Si el guerrero era elegido por alguno de sus dioses, se le daba a conocer al brujo de la tribu. Y cuando el elegido se dada cuenta de la decisión de los dioses, era sometido a una prueba final. Chapalac fue el elegido y tenía que agradar a la luna durante dos noches, quemando copal, danzando y cantando himnos al dios que lo había elegido. Ya pardeando la tarde, Chapalac se dirigió a la prueba final. Se quedó idiotizado contemplando aquella escultura enigmática y polvorienta que custodiaba la calle principal del poblado. De esta manera se llevó prendida en el pensamiento aquella fantástica imagen.
El destino estaba marcado para el gran jefe, ya que su bisnieto Chapalac quedó enamorado de esa fiereza que la escultura reflejaba. Así era su alma que veía claramente en esa cosa inerte.
Dicen que las miradas matan desde el primer instante, pero creo que la venganza vino desde el más allá. Pues el gran bisnieto de Chapalac, el elegido para dirigir a su tribu, en lo profundo de sus ojos dejó un pedazo de noche y su imagen de belleza y fealdad que recordaba, en cada nota del caracol, en cada cántico y en cada reverencia que hacía la luna.

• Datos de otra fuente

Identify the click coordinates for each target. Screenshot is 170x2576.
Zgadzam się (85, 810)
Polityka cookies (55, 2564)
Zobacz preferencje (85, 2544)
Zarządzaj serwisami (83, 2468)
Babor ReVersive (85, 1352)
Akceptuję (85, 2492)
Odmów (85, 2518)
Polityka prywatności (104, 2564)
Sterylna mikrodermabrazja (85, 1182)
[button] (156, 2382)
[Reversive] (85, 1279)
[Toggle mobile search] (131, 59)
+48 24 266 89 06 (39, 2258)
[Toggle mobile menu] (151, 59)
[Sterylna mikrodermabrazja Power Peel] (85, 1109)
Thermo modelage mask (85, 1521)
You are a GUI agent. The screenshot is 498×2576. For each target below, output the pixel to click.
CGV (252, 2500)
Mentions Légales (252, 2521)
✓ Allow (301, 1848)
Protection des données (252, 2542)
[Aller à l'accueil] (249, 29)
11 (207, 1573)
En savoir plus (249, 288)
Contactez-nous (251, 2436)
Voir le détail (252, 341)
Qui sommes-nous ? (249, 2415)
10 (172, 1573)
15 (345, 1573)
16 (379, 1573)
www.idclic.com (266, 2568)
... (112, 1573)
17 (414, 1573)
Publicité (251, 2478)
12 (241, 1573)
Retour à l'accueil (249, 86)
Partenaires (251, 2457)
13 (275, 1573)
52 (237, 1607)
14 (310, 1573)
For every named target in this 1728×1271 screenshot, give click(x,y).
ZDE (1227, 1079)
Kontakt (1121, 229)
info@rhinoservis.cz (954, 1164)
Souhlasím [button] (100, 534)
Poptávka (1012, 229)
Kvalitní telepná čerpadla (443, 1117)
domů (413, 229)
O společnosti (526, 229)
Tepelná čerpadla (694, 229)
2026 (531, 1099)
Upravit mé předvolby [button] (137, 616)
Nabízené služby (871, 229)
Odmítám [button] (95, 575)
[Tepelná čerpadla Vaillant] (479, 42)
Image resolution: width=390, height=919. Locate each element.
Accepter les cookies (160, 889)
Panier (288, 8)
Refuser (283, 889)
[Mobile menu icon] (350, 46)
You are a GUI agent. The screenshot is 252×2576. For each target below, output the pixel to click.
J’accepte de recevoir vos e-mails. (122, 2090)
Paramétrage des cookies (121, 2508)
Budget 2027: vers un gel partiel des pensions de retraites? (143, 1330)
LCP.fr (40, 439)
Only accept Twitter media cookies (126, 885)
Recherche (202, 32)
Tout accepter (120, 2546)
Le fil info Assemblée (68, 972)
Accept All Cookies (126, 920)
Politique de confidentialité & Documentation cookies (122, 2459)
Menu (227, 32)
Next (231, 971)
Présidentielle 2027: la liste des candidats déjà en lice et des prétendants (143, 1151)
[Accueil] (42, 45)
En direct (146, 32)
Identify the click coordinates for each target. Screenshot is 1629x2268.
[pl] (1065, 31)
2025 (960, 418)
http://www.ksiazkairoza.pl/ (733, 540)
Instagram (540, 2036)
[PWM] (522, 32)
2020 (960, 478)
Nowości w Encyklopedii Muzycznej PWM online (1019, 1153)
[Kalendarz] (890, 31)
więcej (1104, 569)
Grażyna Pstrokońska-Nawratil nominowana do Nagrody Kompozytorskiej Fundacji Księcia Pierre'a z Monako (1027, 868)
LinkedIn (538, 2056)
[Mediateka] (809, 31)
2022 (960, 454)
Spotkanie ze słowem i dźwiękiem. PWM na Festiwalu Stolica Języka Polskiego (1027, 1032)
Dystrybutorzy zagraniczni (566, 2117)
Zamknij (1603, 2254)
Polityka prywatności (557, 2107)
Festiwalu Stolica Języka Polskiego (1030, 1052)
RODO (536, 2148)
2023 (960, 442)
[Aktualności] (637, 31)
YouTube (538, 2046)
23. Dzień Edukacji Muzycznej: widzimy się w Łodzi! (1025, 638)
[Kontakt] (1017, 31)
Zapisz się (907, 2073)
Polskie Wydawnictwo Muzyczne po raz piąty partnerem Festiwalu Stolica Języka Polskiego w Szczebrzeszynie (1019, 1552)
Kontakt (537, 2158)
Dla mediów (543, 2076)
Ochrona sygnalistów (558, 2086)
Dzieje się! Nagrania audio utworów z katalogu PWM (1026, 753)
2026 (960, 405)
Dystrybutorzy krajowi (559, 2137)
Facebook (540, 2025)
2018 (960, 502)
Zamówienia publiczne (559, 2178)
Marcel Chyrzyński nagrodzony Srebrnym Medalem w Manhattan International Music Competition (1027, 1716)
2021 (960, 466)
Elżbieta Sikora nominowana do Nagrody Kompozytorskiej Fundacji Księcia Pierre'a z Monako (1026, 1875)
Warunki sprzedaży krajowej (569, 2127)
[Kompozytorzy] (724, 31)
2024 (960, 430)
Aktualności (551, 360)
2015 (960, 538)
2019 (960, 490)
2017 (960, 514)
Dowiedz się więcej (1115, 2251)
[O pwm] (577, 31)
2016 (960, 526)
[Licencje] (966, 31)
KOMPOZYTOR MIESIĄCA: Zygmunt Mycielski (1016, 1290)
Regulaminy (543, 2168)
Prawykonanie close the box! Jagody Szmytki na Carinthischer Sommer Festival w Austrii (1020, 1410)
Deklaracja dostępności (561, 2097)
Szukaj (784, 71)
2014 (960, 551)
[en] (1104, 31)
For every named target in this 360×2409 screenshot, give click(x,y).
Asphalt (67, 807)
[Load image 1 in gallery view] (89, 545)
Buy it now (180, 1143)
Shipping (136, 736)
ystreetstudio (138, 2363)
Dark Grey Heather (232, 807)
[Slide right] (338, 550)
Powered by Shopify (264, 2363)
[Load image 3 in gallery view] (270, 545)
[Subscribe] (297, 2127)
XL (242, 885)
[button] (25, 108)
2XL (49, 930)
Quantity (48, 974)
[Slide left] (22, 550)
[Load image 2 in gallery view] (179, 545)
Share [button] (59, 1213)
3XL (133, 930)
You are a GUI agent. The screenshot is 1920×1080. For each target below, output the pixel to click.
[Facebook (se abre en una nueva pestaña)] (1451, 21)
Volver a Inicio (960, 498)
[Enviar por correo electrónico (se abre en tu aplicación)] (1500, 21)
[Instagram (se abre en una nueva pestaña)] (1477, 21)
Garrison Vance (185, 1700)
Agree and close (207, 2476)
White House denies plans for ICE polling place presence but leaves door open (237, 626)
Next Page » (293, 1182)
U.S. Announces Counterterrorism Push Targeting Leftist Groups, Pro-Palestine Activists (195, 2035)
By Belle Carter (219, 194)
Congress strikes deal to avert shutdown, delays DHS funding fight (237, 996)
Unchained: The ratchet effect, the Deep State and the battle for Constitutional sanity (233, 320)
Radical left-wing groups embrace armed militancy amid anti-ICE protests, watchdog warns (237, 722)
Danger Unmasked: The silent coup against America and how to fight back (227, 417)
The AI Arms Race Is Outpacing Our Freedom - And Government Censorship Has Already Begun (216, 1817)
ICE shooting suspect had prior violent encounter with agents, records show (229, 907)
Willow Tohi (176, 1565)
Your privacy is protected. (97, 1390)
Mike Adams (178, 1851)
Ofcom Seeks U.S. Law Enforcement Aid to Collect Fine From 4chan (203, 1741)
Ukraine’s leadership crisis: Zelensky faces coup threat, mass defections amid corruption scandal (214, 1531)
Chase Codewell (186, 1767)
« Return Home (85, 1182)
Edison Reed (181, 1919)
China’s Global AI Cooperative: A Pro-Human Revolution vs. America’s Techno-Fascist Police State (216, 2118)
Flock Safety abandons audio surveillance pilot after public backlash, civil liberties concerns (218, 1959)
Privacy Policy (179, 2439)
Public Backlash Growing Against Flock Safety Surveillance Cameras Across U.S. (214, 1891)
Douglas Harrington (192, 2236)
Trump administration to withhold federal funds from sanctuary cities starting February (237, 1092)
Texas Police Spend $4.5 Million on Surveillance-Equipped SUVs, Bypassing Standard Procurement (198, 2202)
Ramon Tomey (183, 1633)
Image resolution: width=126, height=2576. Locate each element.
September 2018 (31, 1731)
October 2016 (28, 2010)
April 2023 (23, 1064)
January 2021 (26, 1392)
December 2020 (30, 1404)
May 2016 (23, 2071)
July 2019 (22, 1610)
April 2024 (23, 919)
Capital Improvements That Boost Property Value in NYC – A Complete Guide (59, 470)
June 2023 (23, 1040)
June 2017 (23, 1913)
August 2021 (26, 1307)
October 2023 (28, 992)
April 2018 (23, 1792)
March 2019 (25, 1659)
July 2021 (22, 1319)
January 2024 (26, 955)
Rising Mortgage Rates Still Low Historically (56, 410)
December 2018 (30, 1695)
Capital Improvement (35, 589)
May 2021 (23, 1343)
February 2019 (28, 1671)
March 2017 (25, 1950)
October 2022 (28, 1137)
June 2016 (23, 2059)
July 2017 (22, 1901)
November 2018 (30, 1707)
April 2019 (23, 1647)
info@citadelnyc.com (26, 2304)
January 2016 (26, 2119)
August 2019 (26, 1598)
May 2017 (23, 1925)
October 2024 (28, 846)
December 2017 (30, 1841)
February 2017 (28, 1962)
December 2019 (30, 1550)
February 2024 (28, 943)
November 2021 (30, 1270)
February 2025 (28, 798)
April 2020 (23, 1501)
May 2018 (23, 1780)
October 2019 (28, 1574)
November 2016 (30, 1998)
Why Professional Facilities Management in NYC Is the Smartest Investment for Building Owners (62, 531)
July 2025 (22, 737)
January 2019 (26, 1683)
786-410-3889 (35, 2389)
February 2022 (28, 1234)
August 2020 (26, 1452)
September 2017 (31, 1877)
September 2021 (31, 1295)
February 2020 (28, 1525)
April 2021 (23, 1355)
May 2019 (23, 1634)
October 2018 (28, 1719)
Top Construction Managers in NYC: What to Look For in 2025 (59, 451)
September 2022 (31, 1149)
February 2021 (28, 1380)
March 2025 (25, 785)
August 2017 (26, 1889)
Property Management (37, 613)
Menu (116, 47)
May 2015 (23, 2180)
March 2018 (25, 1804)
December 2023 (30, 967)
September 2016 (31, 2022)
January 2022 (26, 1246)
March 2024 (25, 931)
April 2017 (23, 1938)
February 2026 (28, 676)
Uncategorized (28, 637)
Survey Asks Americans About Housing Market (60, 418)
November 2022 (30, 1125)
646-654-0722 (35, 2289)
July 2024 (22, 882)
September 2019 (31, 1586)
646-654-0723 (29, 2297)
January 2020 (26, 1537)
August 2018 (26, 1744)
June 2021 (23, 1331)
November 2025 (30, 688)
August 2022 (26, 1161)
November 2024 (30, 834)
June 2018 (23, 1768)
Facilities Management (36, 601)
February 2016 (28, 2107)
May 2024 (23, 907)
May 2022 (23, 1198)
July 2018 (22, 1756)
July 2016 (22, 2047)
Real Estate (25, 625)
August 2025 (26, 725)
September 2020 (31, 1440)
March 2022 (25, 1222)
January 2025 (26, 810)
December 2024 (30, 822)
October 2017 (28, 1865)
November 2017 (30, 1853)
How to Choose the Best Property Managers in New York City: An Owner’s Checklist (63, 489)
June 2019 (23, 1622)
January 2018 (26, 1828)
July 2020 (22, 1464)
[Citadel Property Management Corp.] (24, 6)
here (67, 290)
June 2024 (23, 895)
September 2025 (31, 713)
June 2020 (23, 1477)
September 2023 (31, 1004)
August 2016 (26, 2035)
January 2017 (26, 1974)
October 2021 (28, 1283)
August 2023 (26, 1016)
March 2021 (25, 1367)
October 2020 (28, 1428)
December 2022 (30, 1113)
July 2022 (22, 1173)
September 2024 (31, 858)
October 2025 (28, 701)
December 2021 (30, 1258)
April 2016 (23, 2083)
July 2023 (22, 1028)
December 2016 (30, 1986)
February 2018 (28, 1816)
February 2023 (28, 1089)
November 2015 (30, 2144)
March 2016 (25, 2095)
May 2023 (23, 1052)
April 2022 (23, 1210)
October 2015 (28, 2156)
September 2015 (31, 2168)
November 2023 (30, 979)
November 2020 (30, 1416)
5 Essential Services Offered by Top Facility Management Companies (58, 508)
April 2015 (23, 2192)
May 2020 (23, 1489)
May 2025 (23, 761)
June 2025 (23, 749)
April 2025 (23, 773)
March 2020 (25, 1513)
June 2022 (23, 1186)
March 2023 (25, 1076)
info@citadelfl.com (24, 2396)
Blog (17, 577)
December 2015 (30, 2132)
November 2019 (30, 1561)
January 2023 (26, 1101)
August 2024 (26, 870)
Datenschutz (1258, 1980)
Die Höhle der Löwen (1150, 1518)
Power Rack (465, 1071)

No se desprendió por ningún momento de la escultura de la mujer con cara de león y cuerpo de ninfa. Hasta que por fin, pasada la media noche, vio con gran asombro acercarse por la orilla a una mujer de vestido blanco y holgado, de cabellos largos, semblante raro y con un gran parecido a la escultura que se encuentra en la calle principal. Chapalac le habló y la invitó a adorar juntos a la luna. Ella, callada y taciturna, se dejó guiar. Dejó en el piso un tambache que traía cargando y, de pronto, ya estaban danzando al ritmo de viento y de las imprescindibles olas. No hubo momento de descanso. Cuando el paisaje empezaba a tornarse más oscuro y los ambientes estaban a flor de fuego, ella desapareció en un parpadeo.
Al día siguiente, él tenía que seguir agradando a la luna para ser el hombre guía de su pueblo, continuar con la tradición que por generaciones les había pertenecido pero que nunca se les había otorgado. En esa hora, cuando los cerros terminaron de comerse al sol y se tornó más azul el cielo, había contemplado el atardecer más bello de su vida. Resignado, encaminó sus pasos en busca de su amada. Llegó al lugar destinado a terminar con su enmienda. Quería volverla a ver y sentir entre sus dedos sus cabellos y aliento húmedos, y sus piernas firmes como rocas, también húmedas, sin importarle su rara belleza que se asemejaba bastante con a la escultura de la cual se enamoró.
Empezó el ritual poniendo copal en los cuatro puntos cardinales y danzando. Se quitó su calzado para entrar a la laguna. Quería tocar el caracol con el agua a la cintura, para alejar a los espíritus. La luna estaba más redonda y plena que nunca. El olor a humedad invadió la atmósfera. Pero a la misma hora como había sucedido el día anterior, apareció ella con su vestido blanco y ese afrodisíaco olor a humedad. Ella llegó hasta donde él se encontraba. Acarició la desnudez de sus brazos, rozó sus mejillas con su húmedo aliento y lo tomó de la mano en dirección a la laguna. Él no se resistió a su profunda humedad. La siguió sin temor, ya que era un gran nadador.
Ella lo dirigió caminado entre piedras, olas y lirios. El lago era un enigma tranquilo en su superficie y traidor en sus entrañas, pero el lugar sagrado para ella les llegó a las rodillas, a los muslos, a la cintura, mientras sus cómplices miradas se fundían en una, y el líquido dulce del lago se volvía cada vez más espeso. El agua iba en ascenso. Llegó al pecho y se detuvo a la altura de la boca. Chapalac reaccionó demasiado tarde. Ella besó sus labios y ambos desaparecieron en el fondo de la laguna con las corrientes encontradas.